Use intelligent apps

Finally, you can eradicate silos using intelligent apps. These open up data for the benefit of everyone, providing access to information across multiple systems to encourage collaboration.

Working with Microsoft: 

Azure is a core integration solution because it allows you to combine many technologies. Project Cortex automatically connects and categorises organisational content into helpful topic areas. Then, it generates topic pages (like wiki pages) and cards within popular Microsoft 365 applications, such as Outlook and Teams.

Promote a Data-Driven Culture

A data-driven organisation is more than its technology. It requires organisation-wide data and analytic skills. Of course, that is much easier said than done. 

Empower employees

First, make sure employees understand how important data is for their roles. Show them how they contribute to creating good-quality data, and explain the risks associated with misuse and inadequate protection. Part of this is raising awareness about ethics and bias, just as you might for bribery or money laundering.

Build your data community

Unfortunately, data can be an opaque and dry concept to communicate. Employee engagement can be more successful when you demonstrate clear examples of value delivery. Spotlighting and rewarding best practices in action can motivate employees to contribute.

Working with Microsoft: 

Microsoft Teams is the perfect tool for facilitating ongoing dialogue about best practices and helping to share skills.

Develop data literacy skills

The introduction of new technology will naturally require user training, particularly in emerging technologies such as AI. You also benefit from developing role-specific training; that promotes awareness, understanding and mastery. Make sure people understand the benefits that AI can bring, such as automation and improvements in accuracy and productivity. 

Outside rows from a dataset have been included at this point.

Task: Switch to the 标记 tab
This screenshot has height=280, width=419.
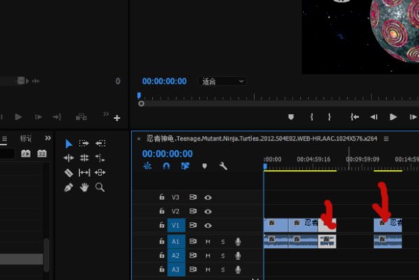Action: (x=26, y=139)
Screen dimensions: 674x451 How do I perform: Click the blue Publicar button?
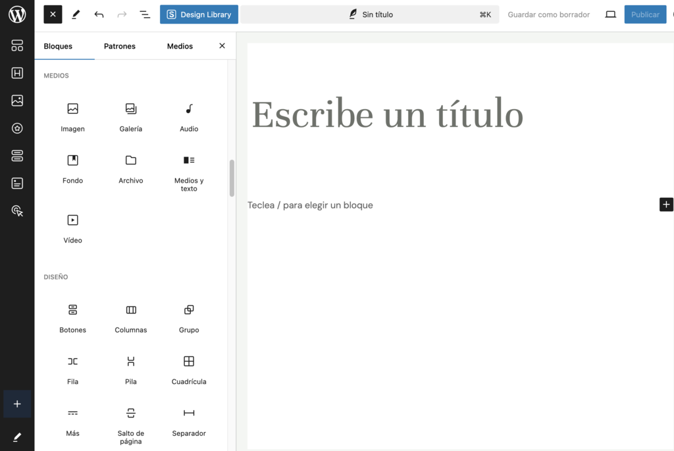click(x=645, y=14)
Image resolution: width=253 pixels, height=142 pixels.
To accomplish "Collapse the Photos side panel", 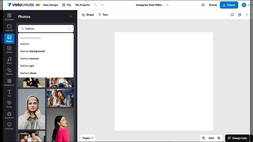I will click(71, 17).
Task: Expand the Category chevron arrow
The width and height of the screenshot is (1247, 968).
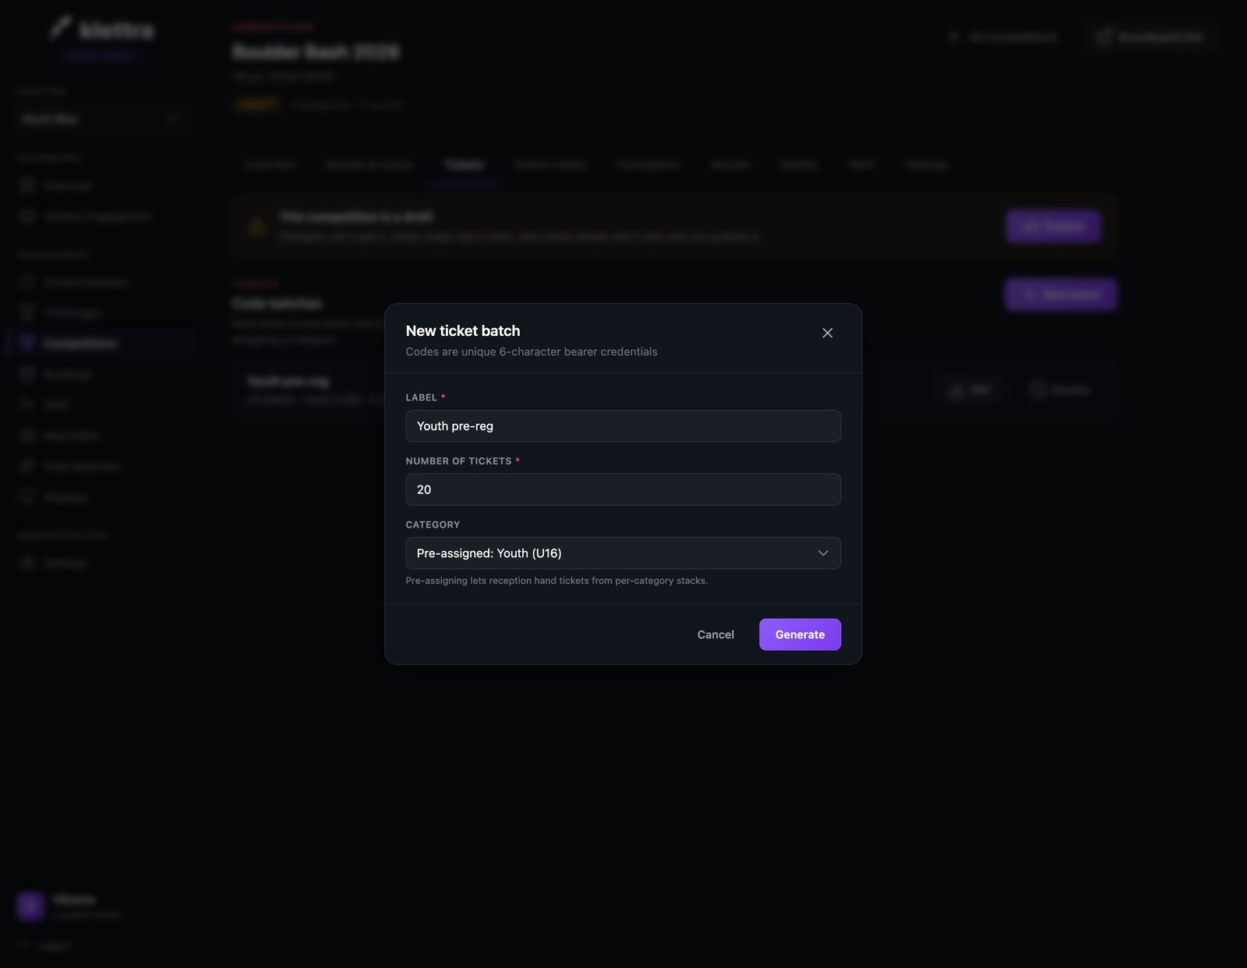Action: tap(823, 553)
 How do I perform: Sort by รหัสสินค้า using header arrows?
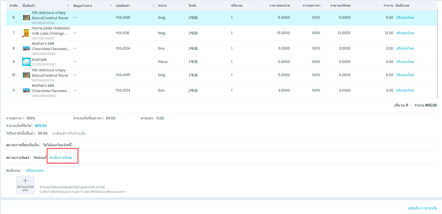click(154, 6)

That said, it is worth mentioning that a recent Microsoft report on AI skills found that 68% of UK employees felt their workplace did not help them to prepare for an AI-enabled future. It is no surprise that demand for AI-related training opportunities is rising. 

Working with Microsoft: 

Microsoft can help. Our Learning Paths are available to everyone and focus on helping users to find training that meets their needs and preferences. For example, bite-size sessions, deep-dives, videos and much more. 

We also provide presenter-led learning opportunities through our UK Virtual Training Days, and it is also worth exploring Microsoft Certifications. These formal qualifications are recognised across the industry and can help accelerate a career from any starting point.

We also provide an AI school to explore conversational AI, AI services, machine learning, autonomous systems and responsible AI. Also, the AI Business School offers six paths to help you achieve a lasting business impact. Topics cover strategy, culture, responsible AI, scale AI, and AI for business users. There are also industry-specific learning options.

Data culture is about empowering every organisation, every team and every individual to do great things because of the data at their fingertips.” – Satya Nadella, CEO at Microsoft.